LNP governments have knowingly supervised this situation because they fully believe that bosses should be allowed to spend their expropriated profits as they decide. Similarly, Labor governments have accepted that they should not interfere with this employer “right”.

Neither governments nor unions nor environmentalists should be allowed to interfere with employer’s control of investment. It is core LNP business to protect that.

However, quite recently, the Treasurer has woken up that this is a problem.

He worked out that employers were not spending the profits productively but in share buybacks and other forms of gambling in the local and global money markets, that is in “finance”, not in production. And, oh so softly, he criticised them for it.

Not surprisingly, he made his corporate supporters quite angry.

On behalf of Australian capitalists, Mike Kane (CEO of Boral), replied:

“I don’t wait to be told by politicians as to what we’re supposed to do,” he said. “What we’re doing is what’s in the best interests of Boral and its shareholders in the long run.”

Kane is also a leading figure driving the government to attack workers and union rights, especially construction workers and their unions, and is the recipient of big bonuses on top of his CEO base salary.

Summing Up

The question still remains. Why has employer productive investment been so weak when profits have been growing in the years of “recovery” since the global financial crisis of 2008-10, especially when, relatively speaking, the Rudd Labor government acted quickly and somewhat effectively to prevent its worst effects.

In a conceptual sense the answer seems clear: corporations will only invest productively if productive enterprises deliver more profits relative to that investment and the cost of workers needed to make it happen.
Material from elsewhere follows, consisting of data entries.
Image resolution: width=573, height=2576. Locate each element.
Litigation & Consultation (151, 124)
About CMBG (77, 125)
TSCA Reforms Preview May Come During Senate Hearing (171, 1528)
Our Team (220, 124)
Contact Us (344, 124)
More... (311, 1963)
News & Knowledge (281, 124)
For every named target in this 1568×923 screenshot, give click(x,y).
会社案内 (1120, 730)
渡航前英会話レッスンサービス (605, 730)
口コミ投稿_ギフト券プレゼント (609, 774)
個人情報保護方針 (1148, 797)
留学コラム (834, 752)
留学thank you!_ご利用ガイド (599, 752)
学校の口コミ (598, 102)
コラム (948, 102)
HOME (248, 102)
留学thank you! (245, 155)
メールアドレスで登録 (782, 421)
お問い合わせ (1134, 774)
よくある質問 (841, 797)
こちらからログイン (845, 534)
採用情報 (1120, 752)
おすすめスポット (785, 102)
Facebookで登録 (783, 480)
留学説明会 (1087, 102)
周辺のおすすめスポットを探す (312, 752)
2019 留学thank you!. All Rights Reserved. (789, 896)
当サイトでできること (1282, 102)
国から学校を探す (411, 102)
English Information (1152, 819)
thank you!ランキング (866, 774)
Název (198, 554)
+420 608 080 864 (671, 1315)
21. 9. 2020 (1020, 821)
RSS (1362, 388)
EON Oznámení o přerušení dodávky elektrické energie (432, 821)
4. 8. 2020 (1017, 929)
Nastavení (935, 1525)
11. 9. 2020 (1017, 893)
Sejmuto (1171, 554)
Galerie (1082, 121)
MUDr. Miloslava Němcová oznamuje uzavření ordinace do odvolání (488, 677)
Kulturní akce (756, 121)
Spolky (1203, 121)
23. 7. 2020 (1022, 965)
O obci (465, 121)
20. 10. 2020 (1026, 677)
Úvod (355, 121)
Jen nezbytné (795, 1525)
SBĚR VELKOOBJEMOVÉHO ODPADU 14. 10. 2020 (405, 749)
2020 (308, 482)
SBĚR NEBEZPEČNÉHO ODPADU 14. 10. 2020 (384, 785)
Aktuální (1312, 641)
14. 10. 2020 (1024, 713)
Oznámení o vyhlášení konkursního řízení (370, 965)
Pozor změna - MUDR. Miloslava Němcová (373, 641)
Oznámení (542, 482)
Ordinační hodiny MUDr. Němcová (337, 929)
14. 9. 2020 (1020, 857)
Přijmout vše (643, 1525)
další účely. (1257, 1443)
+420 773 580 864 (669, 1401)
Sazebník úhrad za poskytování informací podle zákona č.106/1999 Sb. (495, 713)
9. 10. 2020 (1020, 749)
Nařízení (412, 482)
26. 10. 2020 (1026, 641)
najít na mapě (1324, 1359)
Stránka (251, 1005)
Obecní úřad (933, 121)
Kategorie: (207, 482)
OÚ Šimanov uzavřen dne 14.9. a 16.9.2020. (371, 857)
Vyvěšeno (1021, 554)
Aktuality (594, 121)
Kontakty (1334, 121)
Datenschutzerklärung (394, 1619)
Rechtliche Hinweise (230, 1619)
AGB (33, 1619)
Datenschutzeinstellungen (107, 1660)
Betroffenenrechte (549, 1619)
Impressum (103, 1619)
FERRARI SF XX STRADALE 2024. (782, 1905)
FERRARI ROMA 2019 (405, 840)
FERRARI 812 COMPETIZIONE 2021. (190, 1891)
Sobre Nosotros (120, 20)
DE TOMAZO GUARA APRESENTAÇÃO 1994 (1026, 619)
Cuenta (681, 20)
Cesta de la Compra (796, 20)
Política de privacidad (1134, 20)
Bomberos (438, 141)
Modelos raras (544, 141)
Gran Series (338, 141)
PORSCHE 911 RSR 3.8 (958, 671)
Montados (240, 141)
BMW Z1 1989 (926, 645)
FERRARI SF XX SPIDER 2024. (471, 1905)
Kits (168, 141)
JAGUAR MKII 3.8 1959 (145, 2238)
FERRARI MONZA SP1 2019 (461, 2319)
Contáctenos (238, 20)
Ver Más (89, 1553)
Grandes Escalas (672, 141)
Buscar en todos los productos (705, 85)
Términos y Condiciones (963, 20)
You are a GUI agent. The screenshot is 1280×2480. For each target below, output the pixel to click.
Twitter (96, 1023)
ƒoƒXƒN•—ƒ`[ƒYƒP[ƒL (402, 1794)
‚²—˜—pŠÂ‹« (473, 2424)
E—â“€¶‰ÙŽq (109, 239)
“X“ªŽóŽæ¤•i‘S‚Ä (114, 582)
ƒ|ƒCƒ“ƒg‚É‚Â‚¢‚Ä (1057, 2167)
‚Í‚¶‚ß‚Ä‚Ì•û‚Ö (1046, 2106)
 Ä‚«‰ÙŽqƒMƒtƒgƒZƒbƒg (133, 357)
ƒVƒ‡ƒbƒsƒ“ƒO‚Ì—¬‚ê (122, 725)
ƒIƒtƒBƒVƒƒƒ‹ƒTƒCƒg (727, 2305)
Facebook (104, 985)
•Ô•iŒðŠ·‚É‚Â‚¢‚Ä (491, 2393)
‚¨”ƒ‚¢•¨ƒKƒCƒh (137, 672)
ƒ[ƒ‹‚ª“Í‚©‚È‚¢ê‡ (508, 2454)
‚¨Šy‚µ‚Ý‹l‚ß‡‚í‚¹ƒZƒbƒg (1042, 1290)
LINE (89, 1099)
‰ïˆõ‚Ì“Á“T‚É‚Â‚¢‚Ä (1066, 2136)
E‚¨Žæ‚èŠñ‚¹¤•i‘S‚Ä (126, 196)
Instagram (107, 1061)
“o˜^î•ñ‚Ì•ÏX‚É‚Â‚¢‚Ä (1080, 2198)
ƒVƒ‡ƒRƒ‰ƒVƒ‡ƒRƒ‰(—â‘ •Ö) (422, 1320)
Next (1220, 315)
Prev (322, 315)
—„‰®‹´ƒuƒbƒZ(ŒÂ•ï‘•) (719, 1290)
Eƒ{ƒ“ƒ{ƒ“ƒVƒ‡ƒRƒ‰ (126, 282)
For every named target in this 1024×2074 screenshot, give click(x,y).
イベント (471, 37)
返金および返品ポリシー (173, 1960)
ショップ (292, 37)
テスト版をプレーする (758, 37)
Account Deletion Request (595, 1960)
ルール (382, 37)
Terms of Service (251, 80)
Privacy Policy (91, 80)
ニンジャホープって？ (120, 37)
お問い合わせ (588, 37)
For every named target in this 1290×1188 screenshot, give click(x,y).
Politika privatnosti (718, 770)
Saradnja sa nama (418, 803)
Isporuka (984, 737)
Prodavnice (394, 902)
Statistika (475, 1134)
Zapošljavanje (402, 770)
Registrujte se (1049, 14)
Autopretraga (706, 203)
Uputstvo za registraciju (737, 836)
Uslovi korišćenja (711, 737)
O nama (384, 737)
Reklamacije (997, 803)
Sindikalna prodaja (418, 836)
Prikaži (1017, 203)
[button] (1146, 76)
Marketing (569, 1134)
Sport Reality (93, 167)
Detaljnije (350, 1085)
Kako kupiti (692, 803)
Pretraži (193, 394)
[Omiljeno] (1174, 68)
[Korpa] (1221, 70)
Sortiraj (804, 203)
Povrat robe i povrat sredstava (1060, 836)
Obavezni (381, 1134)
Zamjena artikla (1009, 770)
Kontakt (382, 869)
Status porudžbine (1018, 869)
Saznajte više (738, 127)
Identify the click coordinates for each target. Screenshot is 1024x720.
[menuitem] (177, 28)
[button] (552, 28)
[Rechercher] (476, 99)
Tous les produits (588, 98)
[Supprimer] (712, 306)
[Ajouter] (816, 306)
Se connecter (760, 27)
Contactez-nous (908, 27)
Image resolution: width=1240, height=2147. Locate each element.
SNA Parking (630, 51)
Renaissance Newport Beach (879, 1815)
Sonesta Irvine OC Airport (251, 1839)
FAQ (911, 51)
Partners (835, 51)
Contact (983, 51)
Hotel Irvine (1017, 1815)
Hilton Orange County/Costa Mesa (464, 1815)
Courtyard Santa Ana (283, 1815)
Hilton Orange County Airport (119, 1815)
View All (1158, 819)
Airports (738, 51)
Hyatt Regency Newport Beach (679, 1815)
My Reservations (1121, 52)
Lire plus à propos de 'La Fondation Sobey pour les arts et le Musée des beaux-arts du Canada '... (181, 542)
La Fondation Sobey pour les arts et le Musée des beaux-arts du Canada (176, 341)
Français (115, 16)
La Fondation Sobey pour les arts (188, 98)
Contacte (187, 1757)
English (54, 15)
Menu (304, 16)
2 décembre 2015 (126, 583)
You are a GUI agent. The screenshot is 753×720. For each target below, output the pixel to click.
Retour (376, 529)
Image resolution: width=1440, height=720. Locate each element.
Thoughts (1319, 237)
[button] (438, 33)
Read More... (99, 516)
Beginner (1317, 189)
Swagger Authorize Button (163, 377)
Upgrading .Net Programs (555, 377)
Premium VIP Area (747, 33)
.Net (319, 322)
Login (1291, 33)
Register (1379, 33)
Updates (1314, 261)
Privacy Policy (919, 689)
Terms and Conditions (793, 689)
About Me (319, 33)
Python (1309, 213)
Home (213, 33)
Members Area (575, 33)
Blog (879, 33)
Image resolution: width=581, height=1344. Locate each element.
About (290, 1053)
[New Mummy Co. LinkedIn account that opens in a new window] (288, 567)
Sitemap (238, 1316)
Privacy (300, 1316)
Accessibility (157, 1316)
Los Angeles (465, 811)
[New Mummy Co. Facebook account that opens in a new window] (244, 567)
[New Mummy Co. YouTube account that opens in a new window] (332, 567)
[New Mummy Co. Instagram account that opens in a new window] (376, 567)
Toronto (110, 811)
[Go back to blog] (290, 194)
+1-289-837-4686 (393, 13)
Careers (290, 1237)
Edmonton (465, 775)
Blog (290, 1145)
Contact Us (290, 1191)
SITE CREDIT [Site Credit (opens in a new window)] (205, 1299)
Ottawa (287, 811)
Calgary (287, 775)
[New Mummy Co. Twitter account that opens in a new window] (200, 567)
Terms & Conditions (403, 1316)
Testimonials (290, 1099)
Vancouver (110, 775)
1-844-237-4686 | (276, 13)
The “why” is another part of the story of profits and investment, the dynamic of economic and ecological crisis, and, continued downward pressure on wages and conditions.

It’s actually a big deal if you are fighting inequality and global warming, or both.

We can see that there is no shortage of money available to create skilled and safe jobs in the urgently needed renewable energy systems and associated technologies and industries to control and reverse global warming. Much of its is being gambled and frittered for private gain. The private sector as a whole, and those in government and institutions like the Reserve Bank and the Productivity Commission who support them, simply cannot be trusted to invest for the social and ecological good.

How should society as a whole gain control of that socially produced wealth for reproduction and improvement of life as we know it?